**Excerpted records**

────────────────────

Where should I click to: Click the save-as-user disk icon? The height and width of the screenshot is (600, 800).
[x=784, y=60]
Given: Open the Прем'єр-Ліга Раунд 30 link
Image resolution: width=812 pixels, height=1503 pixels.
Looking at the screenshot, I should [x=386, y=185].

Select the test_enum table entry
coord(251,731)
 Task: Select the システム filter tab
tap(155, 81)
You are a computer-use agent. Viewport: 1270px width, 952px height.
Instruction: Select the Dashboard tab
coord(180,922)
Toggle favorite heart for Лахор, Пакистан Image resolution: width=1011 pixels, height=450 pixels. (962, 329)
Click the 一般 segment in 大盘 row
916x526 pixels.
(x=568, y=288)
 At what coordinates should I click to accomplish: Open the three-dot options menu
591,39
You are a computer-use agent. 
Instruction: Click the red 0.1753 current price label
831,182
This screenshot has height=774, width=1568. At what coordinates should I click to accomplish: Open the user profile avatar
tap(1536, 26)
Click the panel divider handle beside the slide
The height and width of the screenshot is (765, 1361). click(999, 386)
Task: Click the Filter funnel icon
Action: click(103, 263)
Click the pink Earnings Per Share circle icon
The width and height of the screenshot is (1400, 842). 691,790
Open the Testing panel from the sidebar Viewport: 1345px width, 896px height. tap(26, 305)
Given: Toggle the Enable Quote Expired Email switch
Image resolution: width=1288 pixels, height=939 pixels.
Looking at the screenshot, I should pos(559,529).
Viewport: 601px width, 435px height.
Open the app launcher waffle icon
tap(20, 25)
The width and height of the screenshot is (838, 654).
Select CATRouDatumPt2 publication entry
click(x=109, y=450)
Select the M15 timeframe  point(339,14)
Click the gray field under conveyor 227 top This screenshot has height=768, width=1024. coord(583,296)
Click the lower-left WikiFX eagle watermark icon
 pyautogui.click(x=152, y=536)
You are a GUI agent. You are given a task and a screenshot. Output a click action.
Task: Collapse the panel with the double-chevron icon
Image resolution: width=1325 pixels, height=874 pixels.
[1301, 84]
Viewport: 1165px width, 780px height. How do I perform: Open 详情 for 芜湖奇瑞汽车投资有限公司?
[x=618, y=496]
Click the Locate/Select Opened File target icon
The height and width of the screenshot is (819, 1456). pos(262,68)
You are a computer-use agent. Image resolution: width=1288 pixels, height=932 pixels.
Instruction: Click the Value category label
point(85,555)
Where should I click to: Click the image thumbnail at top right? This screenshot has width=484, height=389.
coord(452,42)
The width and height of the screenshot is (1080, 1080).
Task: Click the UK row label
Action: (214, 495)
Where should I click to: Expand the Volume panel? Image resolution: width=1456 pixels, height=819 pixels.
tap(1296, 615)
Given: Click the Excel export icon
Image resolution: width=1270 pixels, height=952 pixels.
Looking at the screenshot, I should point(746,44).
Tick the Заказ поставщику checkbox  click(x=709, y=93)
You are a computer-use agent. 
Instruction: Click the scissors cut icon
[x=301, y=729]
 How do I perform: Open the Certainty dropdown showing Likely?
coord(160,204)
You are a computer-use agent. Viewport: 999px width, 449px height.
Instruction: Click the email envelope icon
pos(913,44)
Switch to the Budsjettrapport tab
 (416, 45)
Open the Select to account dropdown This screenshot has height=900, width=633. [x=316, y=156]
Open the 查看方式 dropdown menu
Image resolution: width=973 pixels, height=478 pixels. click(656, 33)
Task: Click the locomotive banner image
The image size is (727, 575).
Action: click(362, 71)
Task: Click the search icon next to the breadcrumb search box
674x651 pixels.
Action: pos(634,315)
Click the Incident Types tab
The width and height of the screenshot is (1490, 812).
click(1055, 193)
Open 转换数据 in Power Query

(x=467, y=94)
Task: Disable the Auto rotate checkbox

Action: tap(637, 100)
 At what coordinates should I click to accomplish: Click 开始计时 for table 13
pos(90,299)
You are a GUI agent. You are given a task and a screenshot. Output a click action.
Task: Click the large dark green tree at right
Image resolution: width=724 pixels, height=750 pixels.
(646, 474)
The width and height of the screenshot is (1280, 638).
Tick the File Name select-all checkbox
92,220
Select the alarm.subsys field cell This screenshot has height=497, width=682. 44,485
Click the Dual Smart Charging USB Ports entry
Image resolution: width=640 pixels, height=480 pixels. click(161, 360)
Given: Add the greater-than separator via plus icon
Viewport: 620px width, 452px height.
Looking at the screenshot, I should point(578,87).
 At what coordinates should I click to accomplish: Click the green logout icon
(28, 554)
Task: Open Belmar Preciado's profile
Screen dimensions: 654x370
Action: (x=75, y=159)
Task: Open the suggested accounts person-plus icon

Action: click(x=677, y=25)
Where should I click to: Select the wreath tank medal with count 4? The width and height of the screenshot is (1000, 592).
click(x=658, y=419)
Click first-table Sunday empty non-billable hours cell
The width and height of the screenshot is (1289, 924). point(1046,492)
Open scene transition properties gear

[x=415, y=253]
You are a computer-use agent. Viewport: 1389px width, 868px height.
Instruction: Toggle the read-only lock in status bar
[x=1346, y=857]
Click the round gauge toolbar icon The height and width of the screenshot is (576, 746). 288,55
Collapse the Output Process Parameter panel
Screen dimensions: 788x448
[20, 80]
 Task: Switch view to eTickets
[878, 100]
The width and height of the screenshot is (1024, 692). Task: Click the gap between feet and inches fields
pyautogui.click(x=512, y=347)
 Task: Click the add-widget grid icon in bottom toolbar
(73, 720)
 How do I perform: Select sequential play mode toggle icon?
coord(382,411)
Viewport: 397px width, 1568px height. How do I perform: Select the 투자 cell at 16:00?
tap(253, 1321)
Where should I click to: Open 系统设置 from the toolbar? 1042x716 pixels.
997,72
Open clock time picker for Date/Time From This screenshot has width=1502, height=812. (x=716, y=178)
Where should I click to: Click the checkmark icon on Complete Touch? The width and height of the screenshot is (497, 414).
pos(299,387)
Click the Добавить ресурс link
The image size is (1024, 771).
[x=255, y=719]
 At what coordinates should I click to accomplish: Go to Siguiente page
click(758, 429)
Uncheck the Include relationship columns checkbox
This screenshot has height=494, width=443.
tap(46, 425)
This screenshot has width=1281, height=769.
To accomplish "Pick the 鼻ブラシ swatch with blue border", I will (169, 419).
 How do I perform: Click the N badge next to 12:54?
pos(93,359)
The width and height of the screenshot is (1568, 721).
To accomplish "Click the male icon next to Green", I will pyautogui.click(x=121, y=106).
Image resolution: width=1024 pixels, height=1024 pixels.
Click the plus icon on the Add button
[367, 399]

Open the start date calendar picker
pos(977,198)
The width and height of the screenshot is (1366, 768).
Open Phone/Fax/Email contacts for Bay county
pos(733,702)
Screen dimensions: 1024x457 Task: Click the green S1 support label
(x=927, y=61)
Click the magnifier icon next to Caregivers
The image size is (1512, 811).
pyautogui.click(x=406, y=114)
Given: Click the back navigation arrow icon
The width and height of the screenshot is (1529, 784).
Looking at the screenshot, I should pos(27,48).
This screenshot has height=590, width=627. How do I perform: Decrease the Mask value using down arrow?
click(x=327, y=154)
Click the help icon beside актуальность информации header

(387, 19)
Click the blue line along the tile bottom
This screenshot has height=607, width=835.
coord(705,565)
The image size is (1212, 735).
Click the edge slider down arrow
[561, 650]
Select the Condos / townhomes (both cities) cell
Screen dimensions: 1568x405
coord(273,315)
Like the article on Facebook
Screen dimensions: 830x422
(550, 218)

────────────────────

**Given task**
Write out the lines above, from the very first through the one that contains "tap(1536, 26)", character for character.

**Written answer**
Where should I click to: Click the save-as-user disk icon? The height and width of the screenshot is (600, 800).
[x=784, y=60]
Given: Open the Прем'єр-Ліга Раунд 30 link
Image resolution: width=812 pixels, height=1503 pixels.
Looking at the screenshot, I should [x=386, y=185].

Select the test_enum table entry
coord(251,731)
 Task: Select the システム filter tab
tap(155, 81)
You are a computer-use agent. Viewport: 1270px width, 952px height.
Instruction: Select the Dashboard tab
coord(180,922)
Toggle favorite heart for Лахор, Пакистан Image resolution: width=1011 pixels, height=450 pixels. (962, 329)
Click the 一般 segment in 大盘 row
916x526 pixels.
(x=568, y=288)
 At what coordinates should I click to accomplish: Open the three-dot options menu
591,39
You are a computer-use agent. 
Instruction: Click the red 0.1753 current price label
831,182
This screenshot has height=774, width=1568. At what coordinates should I click to accomplish: Open the user profile avatar
tap(1536, 26)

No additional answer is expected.